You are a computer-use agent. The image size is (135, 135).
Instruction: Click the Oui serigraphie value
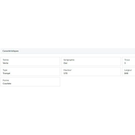pos(65,63)
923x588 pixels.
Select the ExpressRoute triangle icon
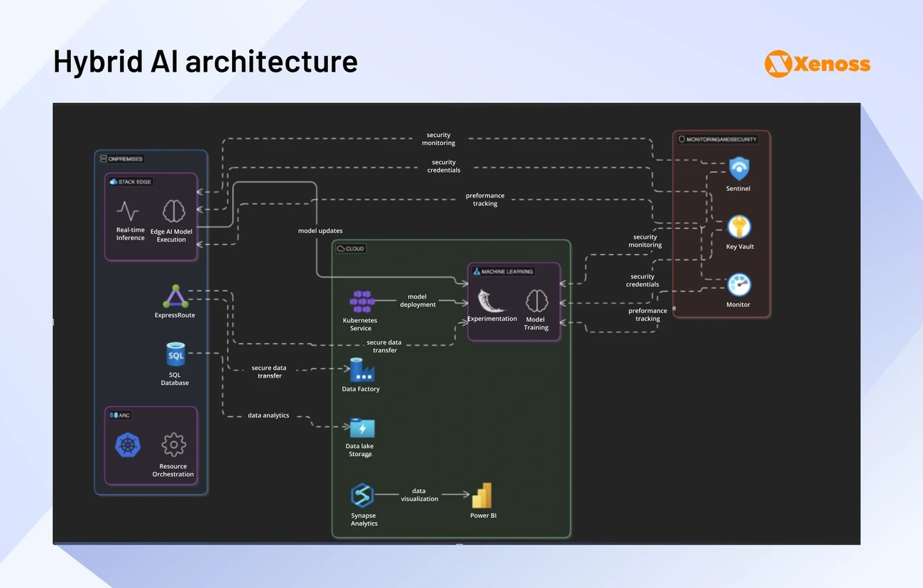[x=175, y=295]
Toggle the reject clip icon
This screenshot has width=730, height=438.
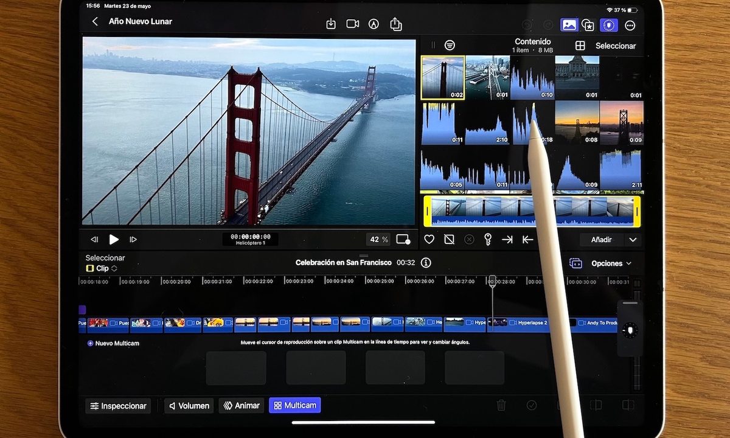point(448,239)
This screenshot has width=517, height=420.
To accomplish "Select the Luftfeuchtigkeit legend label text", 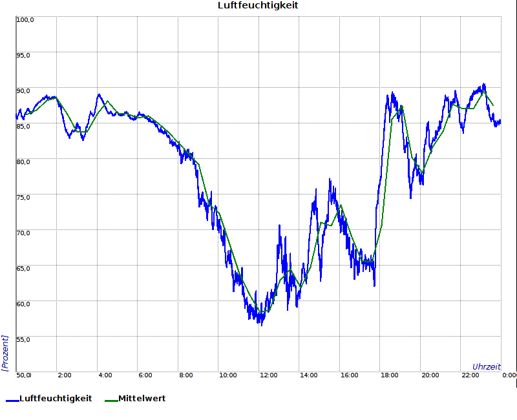I will tap(56, 399).
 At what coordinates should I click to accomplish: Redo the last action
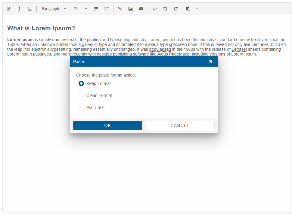pos(176,9)
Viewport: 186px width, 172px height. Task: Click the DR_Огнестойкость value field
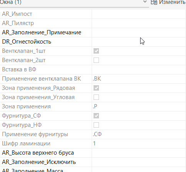139,42
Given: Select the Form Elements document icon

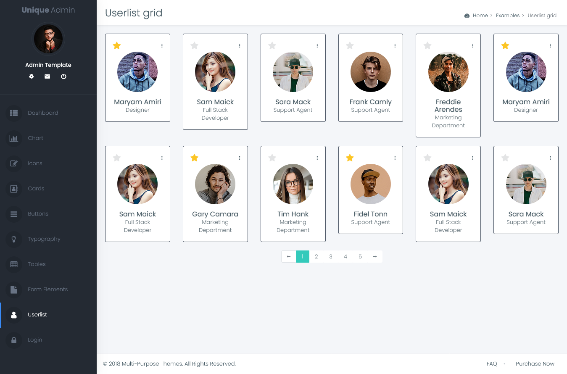Looking at the screenshot, I should point(14,289).
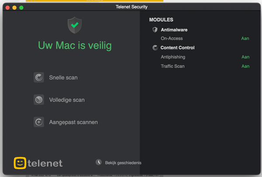Screen dimensions: 262x177
Task: Click the Content Control module icon
Action: pyautogui.click(x=155, y=48)
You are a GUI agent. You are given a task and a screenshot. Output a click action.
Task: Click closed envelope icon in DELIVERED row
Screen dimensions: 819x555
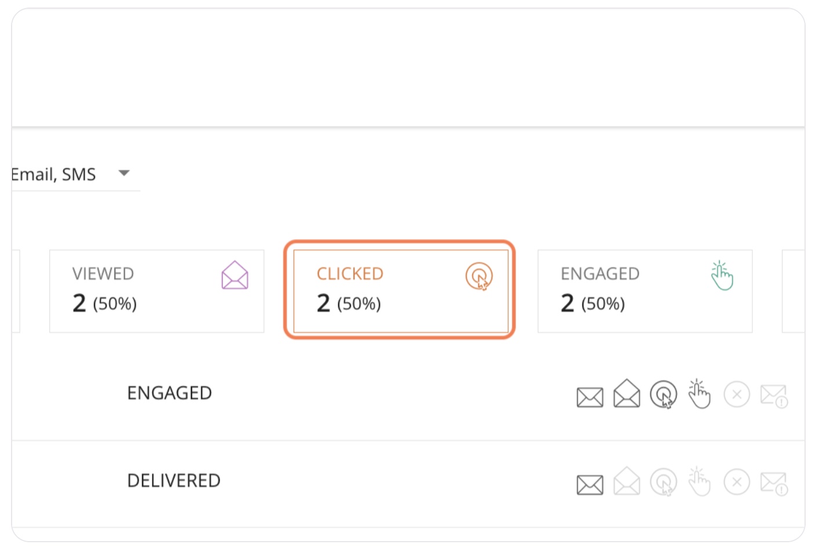(590, 485)
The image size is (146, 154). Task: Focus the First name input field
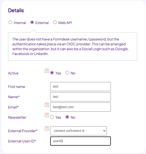pos(81,87)
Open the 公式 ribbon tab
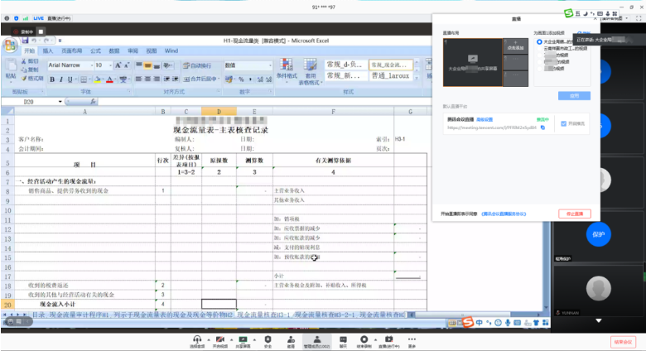This screenshot has height=351, width=646. pos(95,50)
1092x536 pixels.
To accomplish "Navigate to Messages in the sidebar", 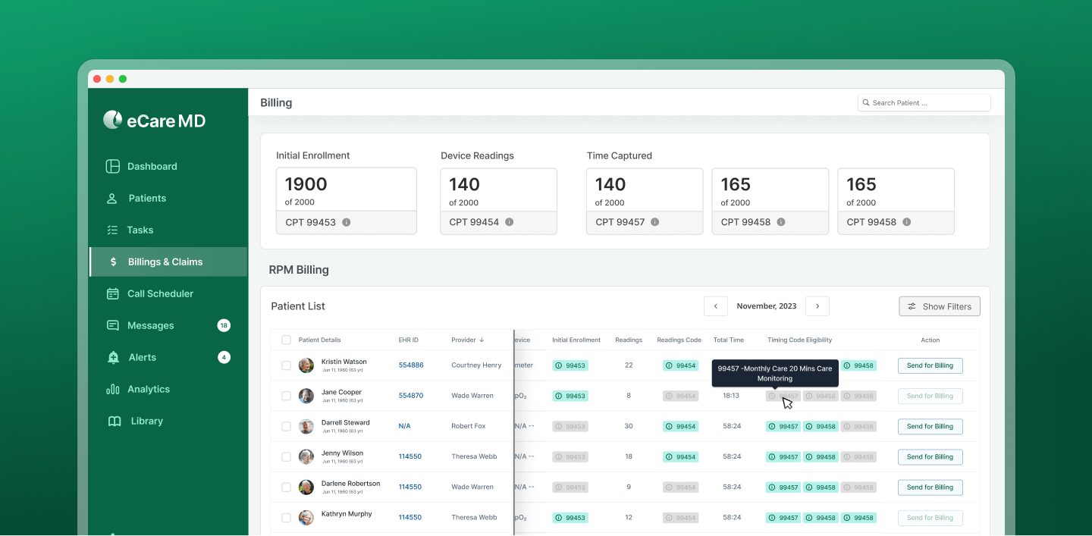I will coord(150,326).
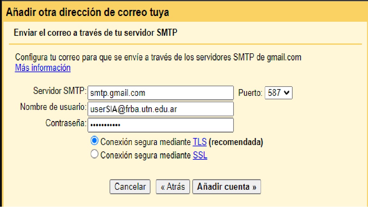
Task: Select the TLS secure connection radio button
Action: coord(95,141)
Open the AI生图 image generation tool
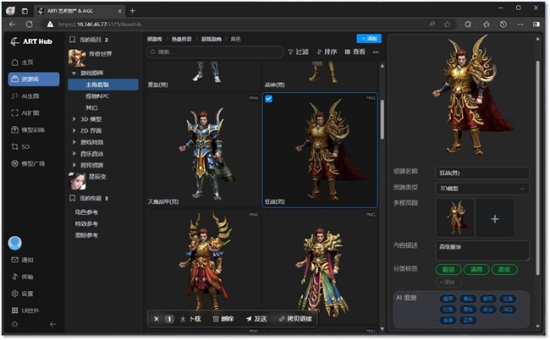Screen dimensions: 550x340 [x=30, y=96]
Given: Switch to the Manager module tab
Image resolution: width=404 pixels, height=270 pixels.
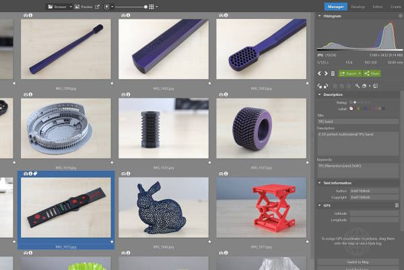Looking at the screenshot, I should pyautogui.click(x=336, y=7).
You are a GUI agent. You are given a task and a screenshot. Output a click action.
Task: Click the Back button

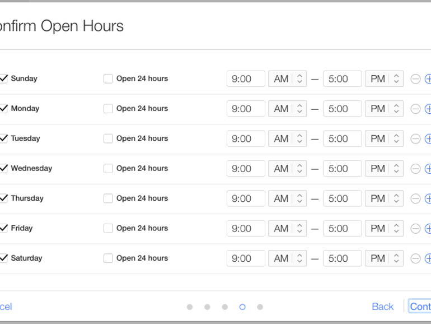coord(382,307)
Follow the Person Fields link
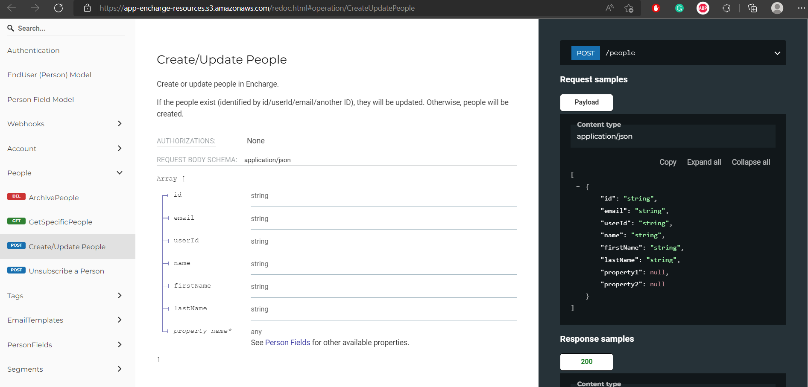 (x=287, y=343)
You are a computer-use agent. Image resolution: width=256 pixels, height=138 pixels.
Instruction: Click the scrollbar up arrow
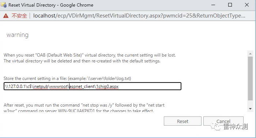point(250,54)
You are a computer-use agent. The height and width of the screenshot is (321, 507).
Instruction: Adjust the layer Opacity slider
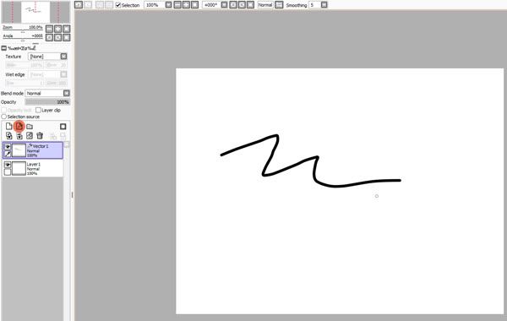click(47, 102)
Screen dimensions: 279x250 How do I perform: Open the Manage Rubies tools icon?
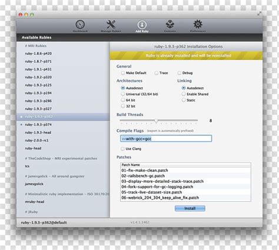[111, 25]
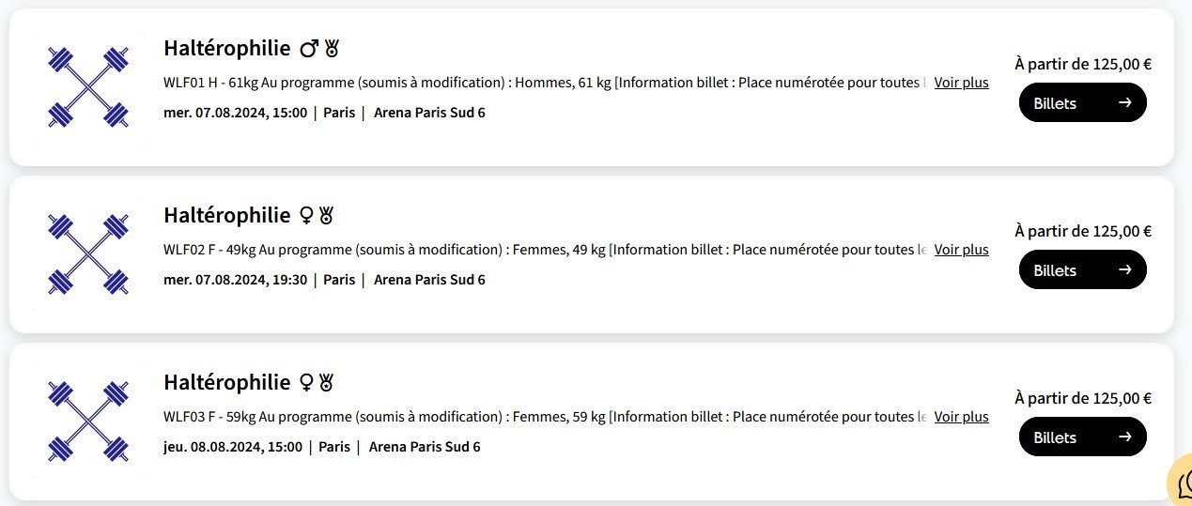This screenshot has height=506, width=1192.
Task: Open the first Haltérophilie event title
Action: (x=227, y=48)
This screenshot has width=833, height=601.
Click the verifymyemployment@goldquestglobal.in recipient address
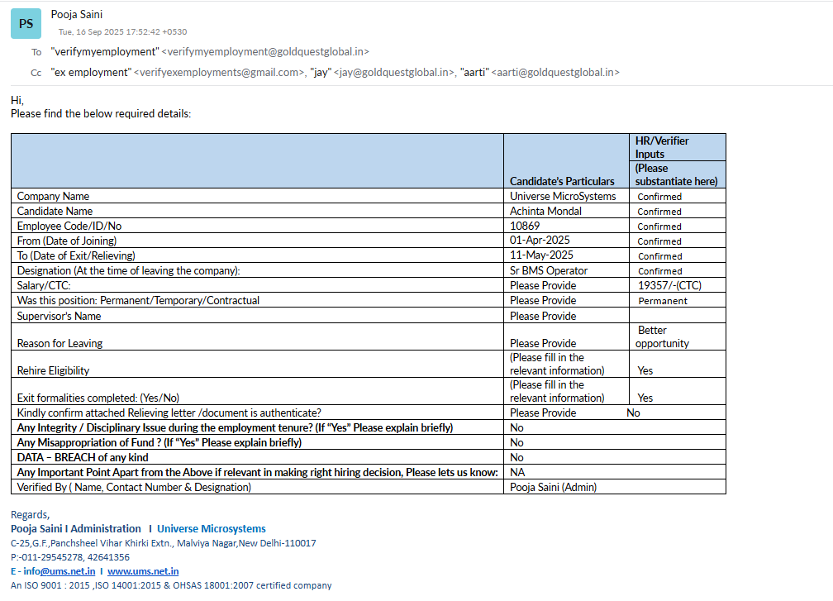click(x=264, y=51)
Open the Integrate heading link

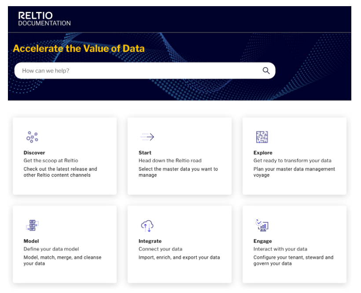click(x=150, y=241)
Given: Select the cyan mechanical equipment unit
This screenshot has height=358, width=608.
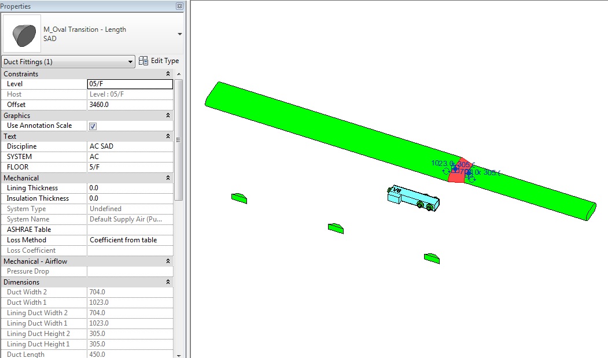Looking at the screenshot, I should [x=414, y=198].
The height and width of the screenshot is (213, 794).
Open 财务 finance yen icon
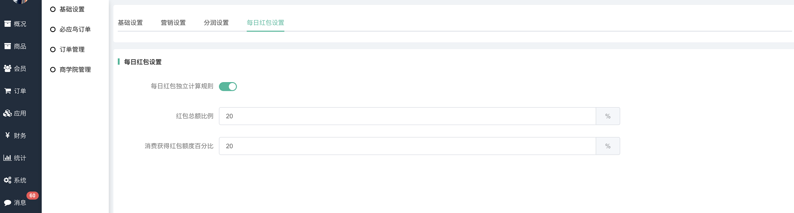(7, 135)
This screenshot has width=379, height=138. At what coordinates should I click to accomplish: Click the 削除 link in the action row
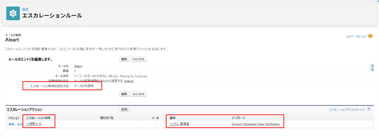20,124
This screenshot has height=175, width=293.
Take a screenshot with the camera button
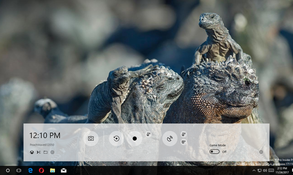(91, 139)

◆ ◆ ◆ ◆

Beginning with the line that contains "This screenshot has width=833, height=601.", write out every line through the last one in the records, exactly and without pictures.

*Task response*.
This screenshot has width=833, height=601.
Click the verifymyemployment@goldquestglobal.in recipient address
click(x=264, y=51)
Open the Integrate heading link

click(x=150, y=241)
Given: Select the cyan mechanical equipment unit
This screenshot has height=358, width=608.
Looking at the screenshot, I should [x=414, y=198].
The height and width of the screenshot is (213, 794).
Open 财务 finance yen icon
(7, 135)
This screenshot has width=379, height=138. At what coordinates should I click to accomplish: Click the 削除 link in the action row
20,124
This screenshot has height=175, width=293.
Take a screenshot with the camera button
(91, 139)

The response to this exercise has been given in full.